Administrative fine of PLN 10,000 for disclosing patient’s data
The Polish DPA imposed an administrative fine on the University Clinical Center of the Medical University of Warsaw. The reason for the decision was the failure to notify a personal data breach to the DPA and failure to communicate the personal data breach to the data subject.
The Polish DPA has received information from the Commissioner for Patients' Rights about a possible personal data breach at the University Clinical Center of the Medical University of Warsaw. One of the patients received a referral from a doctor to a specialty care clinic containing personal information about another person in the following scope: first name, last name, address of residence, personal identification number (PESEL number), and information about health status (information about the diagnosis and purpose of the advice). In the course of the proceedings, the controller confirmed that there was a mistaken entry on the referral to the specialty care clinic of the personal data of another patient, but after analysis, it considered that the personal data of a person who did not actually exist appeared on the referral. Although the controller classified the incident as a security incident, it concluded that the incident did not have significant consequences for the rights and freedoms of the data subject. Therefore, the controller decided not to notify the personal data breach to the supervisory authority, as well as failed to communicate the personal data breach to the data subject.
Clerical error or other data
Meanwhile, in the opinion of the DPA, as a result of an error by the doctor issuing a referral to a specialty care clinic, a personal data breach occurred, involving disclosure of personal data to an unauthorized person (another patient of the controller). In addition, according to the DPA, the document issued by the doctor contained only a mistake in the patient's name, while the rest of the data contained in the aforementioned referral, i.e. name, address of residence and personal identification number (PESEL number), were the patient's data. Hence, it cannot be considered that the incident concerned a non-existent person.
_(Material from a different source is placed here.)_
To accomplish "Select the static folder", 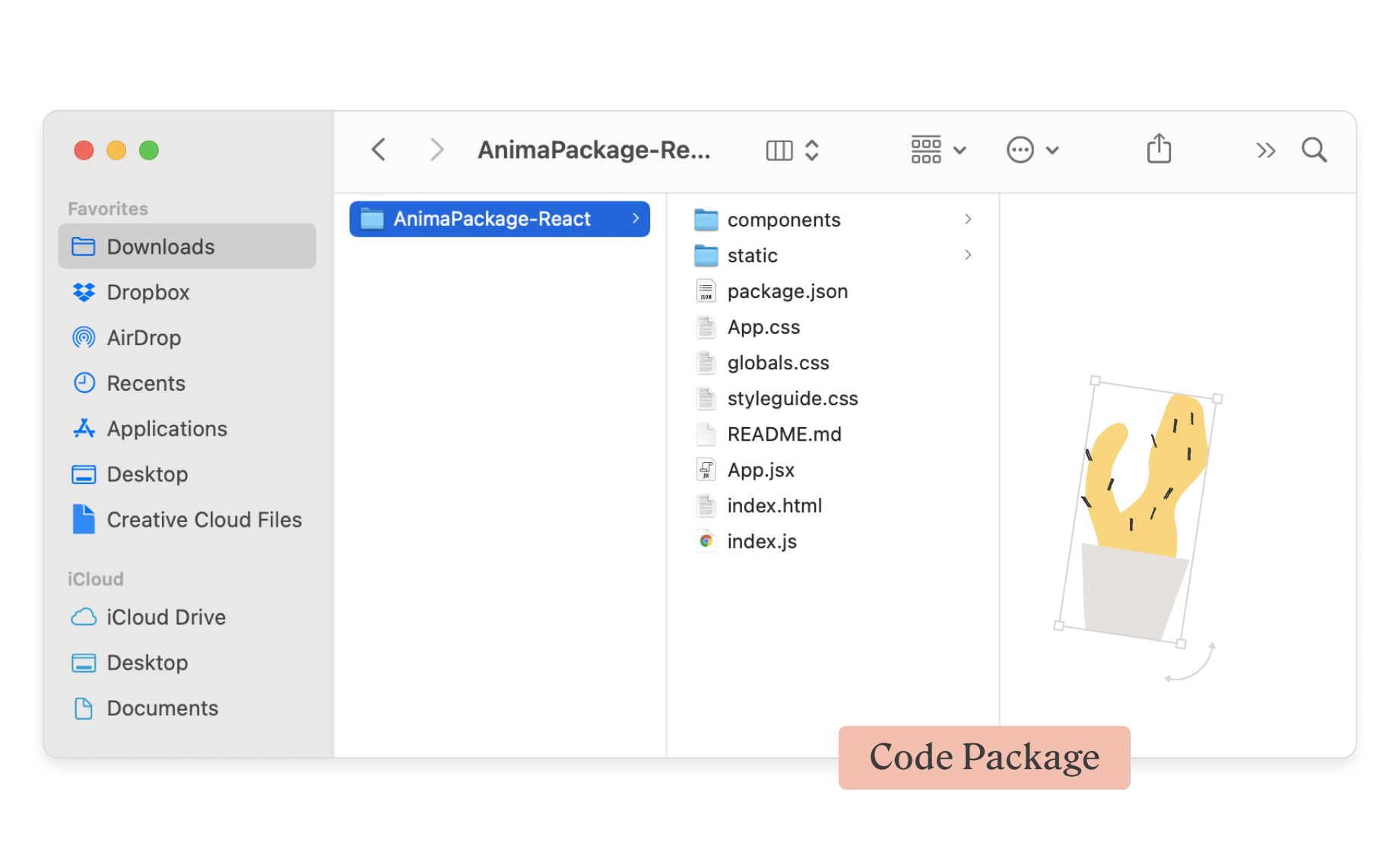I will (752, 255).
Despite the error in this person's name, he or she can be easily identified.
High risk to rights or freedoms
Notifying personal data breaches by the controllers is an effective tool for contributing to real improvements in the security of personal data processing. When notifying a personal data breach to the DPA, the controllers inform the authority whether, in their assessment, there is a high risk to the rights or freedoms of data subjects and, if such a risk has occurred, whether they have provided relevant information to the individuals affected by the breach. The DPA, in turn, verifies the assessment made by the controller.
In the case at hand, it is undeniable that personal data provided to an unauthorized person, in addition to so-called regular data, includes special categories of personal data, i.e. health data on the diagnosis and purpose of medical advice. Their wide scope entails a high risk to the rights or freedoms of individuals. In addition, it should be pointed out that disclosure to an unauthorized recipient of another person's personal data, due to the fact that the controller’s doctor gave him or her a referral to a specialty care clinic with inappropriate data, also constitutes a violation of medical confidentiality.
In the opinion of the DPA, the controller knowingly failed to notify the personal data breach to the supervisory authority and to the data subject, despite becoming aware of the incident from the Commissioner for Patients' Rights and in spite of letters addressed to him by the DPA, indicating the possibility of a high risk to the rights or freedoms of the data subject affected in the present case.